Hungary’s prime minister Viktor Orbán has withdrawn his endorsement of European People’s Party lead candidate Manfred Weber for European Commission president.
Speaking in a joint press conference with far-right Austrian deputy chancellor Heinz-Christian Strache, Mr Orbán, whose Fidesz party was suspended from the EPP on March 20 for its democratic backsliding, has criticised the EPP spitzenkandidat for his promise not to accept the Hungarian ruling party’s support for the position of EU Commission president.
Earlier in March, Mr Weber told the German press that he would not take the EU’s top job if he needed the votes of Fidesz MEPs or other far-right parties.
“[Mr Weber] would also have been good for us as Commission president, but he announced that he does not want to be elected president with the support of the Hungarians. He has insulted the country so much that it would not be right to support him neither from the perspective of democracy nor that of moral reasons,” said the Hungarian PM.

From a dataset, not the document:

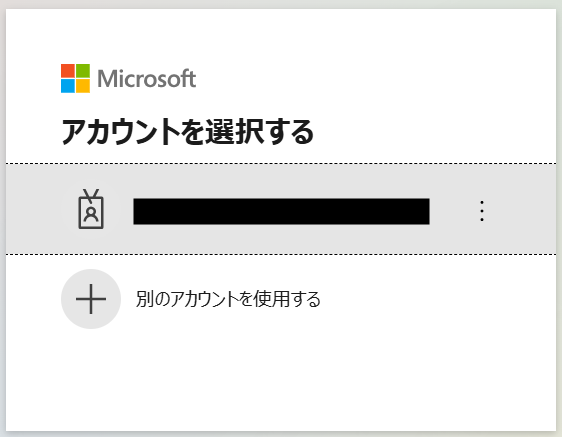Click the アカウントを選択する heading

(187, 132)
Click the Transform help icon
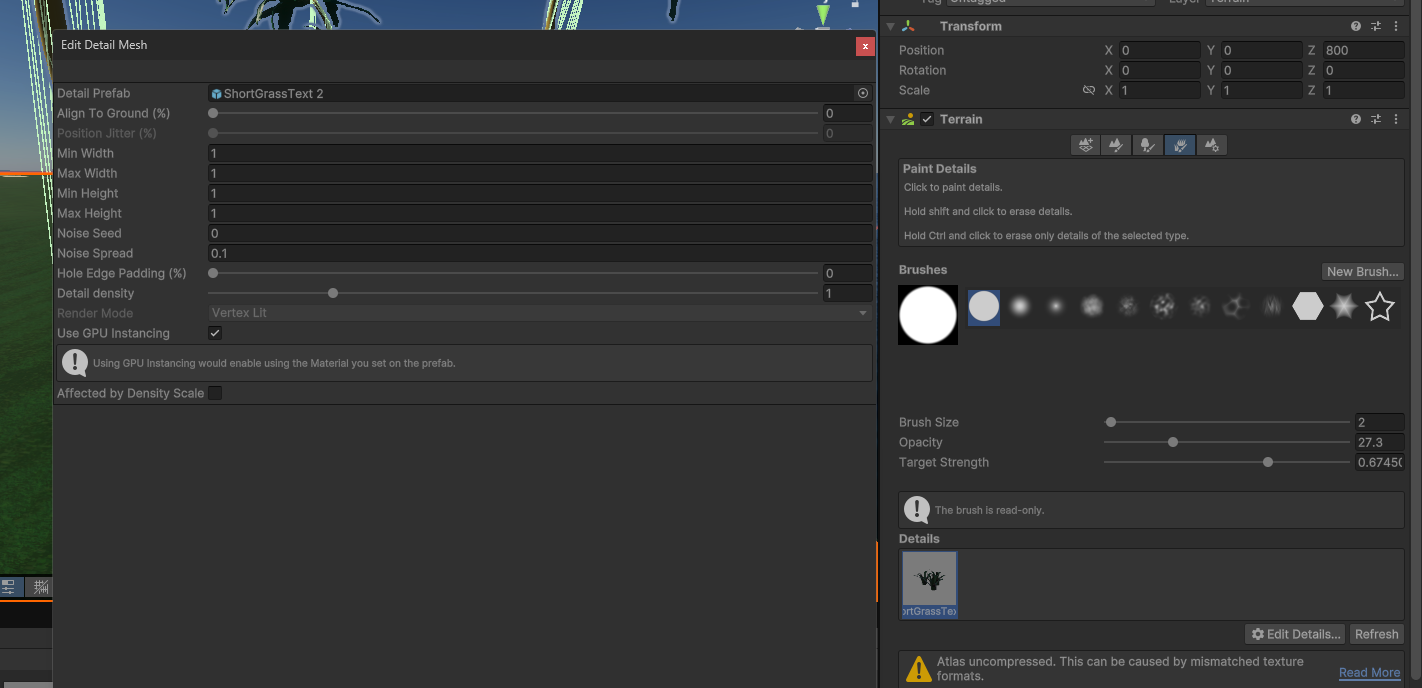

Mr Orbán’s announcement comes four days after negotiations with Italian deputy PM Matteo Salvini, the leader of the new far-right European parliamentary group European Alliance for People and Nations, with whom he pledged to seek a stronger cooperation, and only a day after French nationalist MEP Marine Le Pen invited the Hungarian and Polish ruling parties to join Europe of Nations and Freedom, another far-right bloc in the European Parliament including French and Austrian radicals.
While the Hungarian PM has again called for an alliance between the EPP and the European far-right groups, leading European conservatives including Bavarian PM Markus Söder and Austrian chancellor Sebastian Kurz denounced the move, suggesting that Orbán’s Fidesz party will end up in one of the two major far-right groups.